Create the vector store/vector database:

    // Use the OpenAIEmbeddings model to create embeddings from text
    const embeddings = new OpenAIEmbeddings({openAIApiKey: OPENAI_API_KEY});

    // Create the database directory if it doesn't exist
    if (!fs.existsSync(DATABASE_PATH)) {
      try {
        fs.mkdirSync(DATABASE_PATH);
      } catch (e) {
        console.error(`Error creating directory '${DATABASE_PATH}':`, e);
      }
    }

    // Connect to the vector store
    const db = await lancedb.connect(DATABASE_PATH);

Set the vector schema - highly dependant on how the documents metadata looks like:

    const table = await db.createTable(
      "vectors",
      [
        {
          vector: await embeddings.embedQuery("string"),
          text: "contents",
          source: "filename",
          loc: { lines: { from: 0, to: 0 } },
        },
      ],
      { writeMode: lancedb.WriteMode.Overwrite }
    );

Save the embeddings in the vector store:

    // Save the data as OpenAI embeddings in a table
    await LanceDB.fromDocuments(documents, embeddings, { table });

Retrieve data based on a question

Open the vector database:

      // Connect to the database
      const db = await connect(DATABASE_PATH);

      // Open the table
      const table = await db.openTable("vectors");

      // Initialize the vector store object with the OpenAI embeddings and the table
      const vectorStore = new LanceDB(new OpenAIEmbeddings(), { table });

Optional, for debugging purposes, you can run a similarity search to understand which data is relevant to the question from the vector database. This data will be added as a context in the final prompt:

      // Debugging: Retrieve the most similar context to the input question
      const result = await vectorStore.similaritySearch(user.description, CONTEXT_DOCS_NUMBER);
      for (const item of result) {
        console.log("Context metadata: ", item.metadata);
        console.log("Context content: ", item.pageContent.slice(0, 10));
      }

Create the pipeline that will construct the final prompt. The data retrieved will be pasted instead of {context} and the {question} will be the actual user description:

      // Retrieve the most similar context to the input question
      const retriever = vectorStore.asRetriever(
        {
          vectorStore: vectorStore,
          k: CONTEXT_DOCS_NUMBER,
          searchType: "similarity",
          filter: {},
        },
        {
          verbose: true
        },
      );

      // Create a pipeline that will feed the input question and the database retrieved context to the model
      const setupAndRetrieval = RunnableMap.from({
        context: new RunnableLambda({
          func: (input: string) => {
            return retriever.invoke(input).then((response) => response.map(item => item.pageContent).join(' ')
          )
          }
        }).withConfig({ runName: "context" }),
        question: new RunnablePassthrough(),
      });
      // Define the prompt that will be fed to the model
      const prompt = ChatPromptTemplate.fromMessages([
        [
          "ai",
          `Your task is to advise me on the top 3 speakers I should see at a conference.

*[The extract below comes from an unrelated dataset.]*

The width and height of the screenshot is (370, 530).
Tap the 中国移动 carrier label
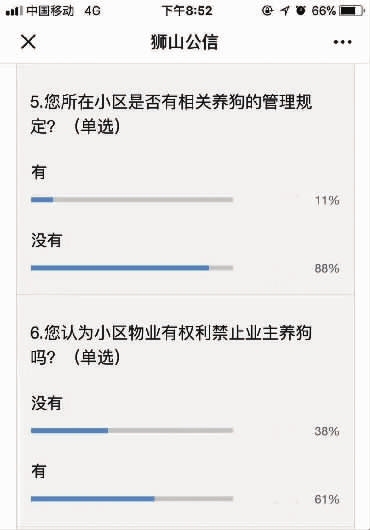(50, 11)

Based on the provided user description select the top 3 speakers you would recommend to the user.
You must also mention why you selected these speakers.

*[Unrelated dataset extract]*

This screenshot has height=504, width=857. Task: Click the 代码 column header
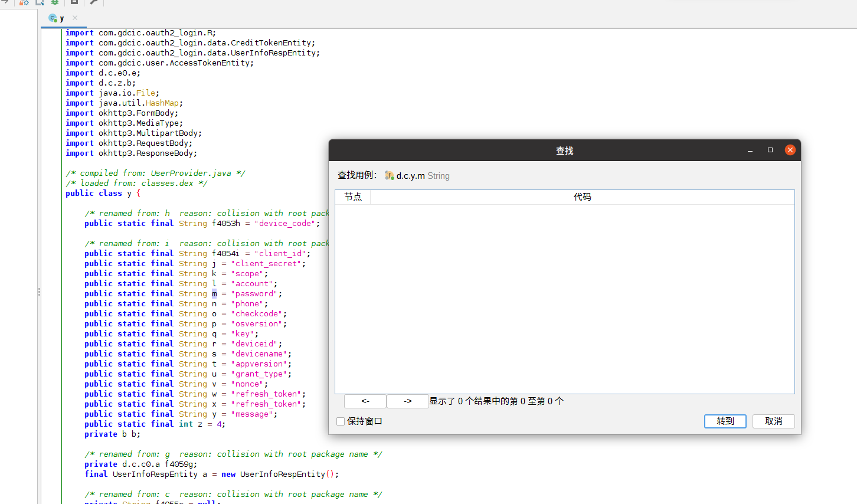click(583, 197)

You must respond as a json object with the following structure: a list of speakers with the following fields: speaker, reason.

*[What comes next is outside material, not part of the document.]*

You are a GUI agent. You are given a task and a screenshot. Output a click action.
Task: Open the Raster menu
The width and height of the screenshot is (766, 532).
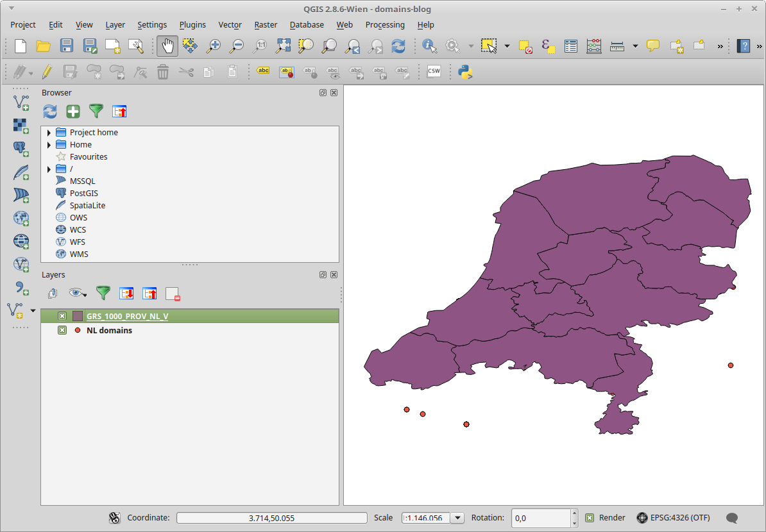pos(266,24)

Do not add any additional information to the response.

Respond only based on the context provided below - do not use any external information:

Context: {context}`,
        ],
        [
          "human",
          `User description: {question}`,],
      ]);

Initialize the model:

      // Define the OpenAI model
      const model = new OpenAI({
        modelName: "gpt-4o",
        openAIApiKey: OPENAI_API_KEY,
        temperature: 0.9,
        verbose: true
      });

Lastly, the chain is completed by mentioning an output parser. In our case the output will be a simple string.

      // Create an output parser that will convert the model's response to a string
      const outputParser = new StringOutputParser();

Run the chain:

      // Feed the input question and the database retrieved context to the model
      const chain = setupAndRetrieval.pipe(prompt).pipe(model).pipe(outputParser);

      // Invoke the model to answer the question
      const rawResponse = await chain.invoke(
        user.description,
      );

Lastly, manipulate the data to make sure we can parse it as a JSON in the frontend.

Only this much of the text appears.